A lack of empathy has other implications too. Findings show that reduced empathy will result in less money donated to charity. Brain scans reveal that we also showless empathy to those who are not in our immediate social circle, say teammates in a sports club.

So why would negative emotions reduce empathy? It could be that a specific type of empathy, called empathic distress, is at play. This, explains Olga Klimecki, also at the University of Geneva, is “the feeling of being overwhelmed” when something bad happens to someone else, which makes you want to protect yourself instead of being overcome by negative feelings. This type of empathy even shows very different brain activation compared to typical empathy. This kind of distress might naturally also reduce compassion.

It might also be that any situation that elicits negative emotions encourages us to focus more on ourselves and any issues we face. "Anxious and depressed patients who suffer from an excess negative emotions are more likely to focus on their own problems and be isolated," says Qiao-Tasserit.


It is normal to feel empathy for the loser (Credit: Getty)

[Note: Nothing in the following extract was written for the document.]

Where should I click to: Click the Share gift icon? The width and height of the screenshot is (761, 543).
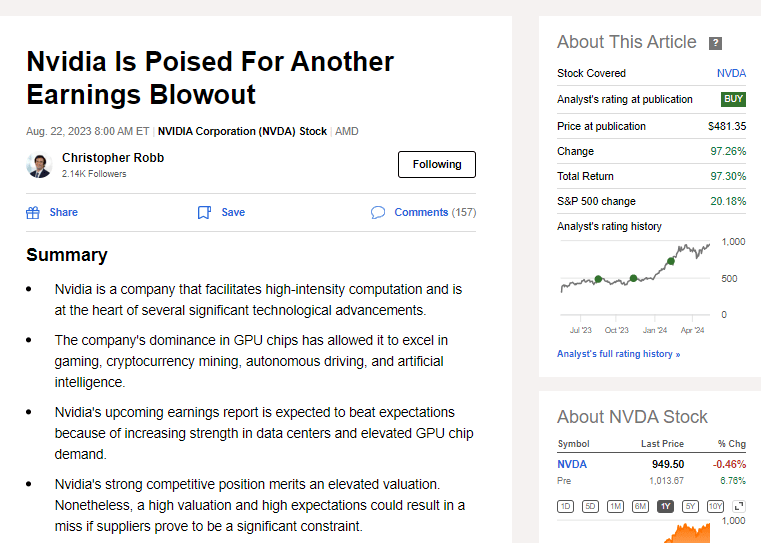pyautogui.click(x=33, y=212)
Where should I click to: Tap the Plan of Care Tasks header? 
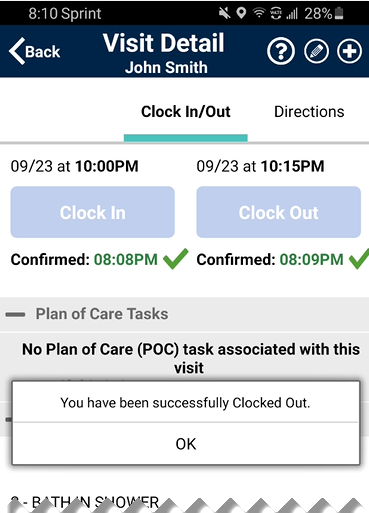[102, 314]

One 2016 study by Klimecki and colleagues even found that empathic distress increases aggression. Here participants were subjected to unfair scenarios and then had the chance to punish or forgive their competitors. What’s more, the participants in her study were asked to do personality tests before they came into the lab. She found that those who were more naturally compassionate reacted with less derogatory behaviour.

For Klimecki this was telling. In her extensive research on empathy she has shown that it is possible to cultivate more compassionate behaviour. She found that feelings of compassionate empathy can be trained. Our emotional responses to others are therefore clearly not set in stone.

This shows that we can all re-engage our inner empathy, even in the face of someone else’s distress. And when we think a bit more positively it will help broaden our attention towards others’ needs. “This could contribute to greater relationships, a key factor of happiness,” says Qiao-Tasserit.

So next time you are in a foul mood, consider the effect it might have on the people you communicate with day-to-day. You may also want to time your reading of chilling dystopian novels or horror movies wisely. If you read or watch them while in a bad mood, that’s the perfect time to keep your empathy at bay, and feel a little less distressed at the pain – real or fictional – of others.